**MATERIAL FOR THIS TASK**
+++++

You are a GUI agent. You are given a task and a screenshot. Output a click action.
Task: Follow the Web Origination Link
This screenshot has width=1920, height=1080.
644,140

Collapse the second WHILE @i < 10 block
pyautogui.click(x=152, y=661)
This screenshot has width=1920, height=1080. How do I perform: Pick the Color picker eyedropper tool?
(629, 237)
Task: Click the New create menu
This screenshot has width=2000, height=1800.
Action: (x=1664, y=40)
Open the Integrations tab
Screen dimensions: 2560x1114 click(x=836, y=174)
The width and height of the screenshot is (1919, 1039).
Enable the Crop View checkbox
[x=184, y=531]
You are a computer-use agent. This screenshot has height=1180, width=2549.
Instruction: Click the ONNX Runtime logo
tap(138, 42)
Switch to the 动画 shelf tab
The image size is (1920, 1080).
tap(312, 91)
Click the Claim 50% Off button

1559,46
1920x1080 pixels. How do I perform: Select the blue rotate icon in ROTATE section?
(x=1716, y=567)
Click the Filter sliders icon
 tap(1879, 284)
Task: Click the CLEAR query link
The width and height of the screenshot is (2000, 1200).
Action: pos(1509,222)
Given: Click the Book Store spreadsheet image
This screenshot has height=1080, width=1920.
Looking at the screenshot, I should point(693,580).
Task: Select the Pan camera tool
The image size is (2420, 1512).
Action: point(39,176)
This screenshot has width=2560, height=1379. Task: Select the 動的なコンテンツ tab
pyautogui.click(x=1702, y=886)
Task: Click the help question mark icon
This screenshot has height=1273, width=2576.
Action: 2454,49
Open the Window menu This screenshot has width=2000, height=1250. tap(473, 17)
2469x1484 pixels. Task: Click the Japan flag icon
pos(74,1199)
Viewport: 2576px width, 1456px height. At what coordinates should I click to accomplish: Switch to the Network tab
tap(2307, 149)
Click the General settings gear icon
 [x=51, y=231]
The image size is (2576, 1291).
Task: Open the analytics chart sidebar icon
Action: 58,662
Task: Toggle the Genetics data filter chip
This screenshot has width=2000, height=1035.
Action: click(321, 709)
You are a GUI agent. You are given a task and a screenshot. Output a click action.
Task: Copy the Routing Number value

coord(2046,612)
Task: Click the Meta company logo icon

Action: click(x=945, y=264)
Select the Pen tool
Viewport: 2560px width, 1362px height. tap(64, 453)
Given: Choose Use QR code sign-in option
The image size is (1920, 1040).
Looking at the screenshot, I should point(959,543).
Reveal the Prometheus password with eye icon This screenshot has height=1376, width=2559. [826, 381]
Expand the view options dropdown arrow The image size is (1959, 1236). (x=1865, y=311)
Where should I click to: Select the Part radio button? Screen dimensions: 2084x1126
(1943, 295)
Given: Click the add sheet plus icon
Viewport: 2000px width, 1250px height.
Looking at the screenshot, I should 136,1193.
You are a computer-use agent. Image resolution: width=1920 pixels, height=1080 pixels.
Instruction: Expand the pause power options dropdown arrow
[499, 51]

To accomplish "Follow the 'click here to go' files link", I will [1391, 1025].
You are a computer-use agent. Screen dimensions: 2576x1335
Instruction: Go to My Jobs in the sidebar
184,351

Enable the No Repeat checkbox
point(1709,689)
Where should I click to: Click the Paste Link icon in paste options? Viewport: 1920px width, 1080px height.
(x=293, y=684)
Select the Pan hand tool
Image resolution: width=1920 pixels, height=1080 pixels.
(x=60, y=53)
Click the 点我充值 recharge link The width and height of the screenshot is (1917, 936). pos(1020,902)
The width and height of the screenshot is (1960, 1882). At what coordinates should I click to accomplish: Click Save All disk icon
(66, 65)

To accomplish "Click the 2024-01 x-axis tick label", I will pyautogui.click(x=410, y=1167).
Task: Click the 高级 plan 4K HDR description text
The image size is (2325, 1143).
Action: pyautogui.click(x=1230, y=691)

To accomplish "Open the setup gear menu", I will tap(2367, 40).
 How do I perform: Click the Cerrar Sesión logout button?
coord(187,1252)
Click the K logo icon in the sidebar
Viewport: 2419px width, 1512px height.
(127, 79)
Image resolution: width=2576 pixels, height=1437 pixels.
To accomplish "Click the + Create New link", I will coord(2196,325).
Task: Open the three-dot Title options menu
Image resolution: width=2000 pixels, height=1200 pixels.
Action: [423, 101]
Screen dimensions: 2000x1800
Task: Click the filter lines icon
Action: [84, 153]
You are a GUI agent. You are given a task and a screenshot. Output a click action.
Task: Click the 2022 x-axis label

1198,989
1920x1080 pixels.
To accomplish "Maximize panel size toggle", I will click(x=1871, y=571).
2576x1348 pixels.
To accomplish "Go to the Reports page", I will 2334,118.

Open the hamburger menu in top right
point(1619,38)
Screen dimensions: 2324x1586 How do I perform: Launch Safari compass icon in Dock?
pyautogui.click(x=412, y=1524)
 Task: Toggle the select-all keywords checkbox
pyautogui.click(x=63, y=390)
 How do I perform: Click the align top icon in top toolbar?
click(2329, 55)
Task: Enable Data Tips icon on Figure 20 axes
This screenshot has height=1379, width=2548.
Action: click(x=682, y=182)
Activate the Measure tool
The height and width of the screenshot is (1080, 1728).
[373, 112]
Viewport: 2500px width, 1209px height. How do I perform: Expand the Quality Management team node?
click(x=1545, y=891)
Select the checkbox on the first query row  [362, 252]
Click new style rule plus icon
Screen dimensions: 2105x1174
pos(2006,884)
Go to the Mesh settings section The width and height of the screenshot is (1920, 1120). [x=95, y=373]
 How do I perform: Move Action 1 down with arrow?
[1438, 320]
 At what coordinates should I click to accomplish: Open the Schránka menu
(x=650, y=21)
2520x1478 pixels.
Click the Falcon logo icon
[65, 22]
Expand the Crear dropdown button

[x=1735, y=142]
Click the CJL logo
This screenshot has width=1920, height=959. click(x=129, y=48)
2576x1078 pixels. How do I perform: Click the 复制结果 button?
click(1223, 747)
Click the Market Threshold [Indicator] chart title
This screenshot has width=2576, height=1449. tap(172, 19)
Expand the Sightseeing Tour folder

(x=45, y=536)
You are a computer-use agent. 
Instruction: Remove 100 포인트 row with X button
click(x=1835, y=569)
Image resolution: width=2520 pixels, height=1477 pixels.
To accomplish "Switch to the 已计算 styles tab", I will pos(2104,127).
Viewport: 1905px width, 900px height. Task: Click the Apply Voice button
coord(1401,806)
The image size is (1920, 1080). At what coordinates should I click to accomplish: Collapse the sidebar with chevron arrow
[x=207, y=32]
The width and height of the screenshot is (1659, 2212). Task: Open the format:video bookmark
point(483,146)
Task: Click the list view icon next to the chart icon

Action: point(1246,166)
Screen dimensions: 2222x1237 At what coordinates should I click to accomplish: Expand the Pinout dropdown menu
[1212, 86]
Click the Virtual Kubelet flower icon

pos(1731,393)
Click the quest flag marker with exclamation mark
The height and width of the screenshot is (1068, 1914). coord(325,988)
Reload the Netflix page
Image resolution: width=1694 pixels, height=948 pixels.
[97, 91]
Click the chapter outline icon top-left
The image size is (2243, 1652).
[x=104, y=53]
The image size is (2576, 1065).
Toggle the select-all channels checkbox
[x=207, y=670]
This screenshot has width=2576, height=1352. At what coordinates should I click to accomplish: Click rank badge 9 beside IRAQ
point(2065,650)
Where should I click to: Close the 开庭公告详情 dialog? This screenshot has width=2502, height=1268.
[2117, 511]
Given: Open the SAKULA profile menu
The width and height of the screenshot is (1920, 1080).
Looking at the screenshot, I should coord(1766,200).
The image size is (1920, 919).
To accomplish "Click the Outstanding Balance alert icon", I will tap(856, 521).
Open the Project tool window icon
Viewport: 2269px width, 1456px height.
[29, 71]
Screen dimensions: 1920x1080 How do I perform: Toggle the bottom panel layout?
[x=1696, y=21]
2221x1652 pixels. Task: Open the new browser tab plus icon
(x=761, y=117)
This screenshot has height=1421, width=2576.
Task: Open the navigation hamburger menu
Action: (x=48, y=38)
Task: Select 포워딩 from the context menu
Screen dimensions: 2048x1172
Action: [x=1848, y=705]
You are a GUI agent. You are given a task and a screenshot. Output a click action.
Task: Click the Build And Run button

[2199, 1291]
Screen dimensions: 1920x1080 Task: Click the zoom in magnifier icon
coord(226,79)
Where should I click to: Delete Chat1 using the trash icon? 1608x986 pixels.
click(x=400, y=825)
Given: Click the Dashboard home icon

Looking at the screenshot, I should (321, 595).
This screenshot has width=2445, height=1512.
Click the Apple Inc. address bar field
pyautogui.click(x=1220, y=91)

+++++

**TASK PROMPT**
Everything from the line with "Collapse the second WHILE @i < 10 block" through the line with "You are a computer-use agent. This" should be written out exactly as it appears above, end lines included, and nothing outside that range.

**RESPONSE AREA**
Collapse the second WHILE @i < 10 block
pyautogui.click(x=152, y=661)
This screenshot has width=1920, height=1080. How do I perform: Pick the Color picker eyedropper tool?
(629, 237)
Task: Click the New create menu
This screenshot has width=2000, height=1800.
Action: (x=1664, y=40)
Open the Integrations tab
Screen dimensions: 2560x1114 click(x=836, y=174)
The width and height of the screenshot is (1919, 1039).
Enable the Crop View checkbox
[x=184, y=531]
You are a computer-use agent. This screenshot has height=1180, width=2549.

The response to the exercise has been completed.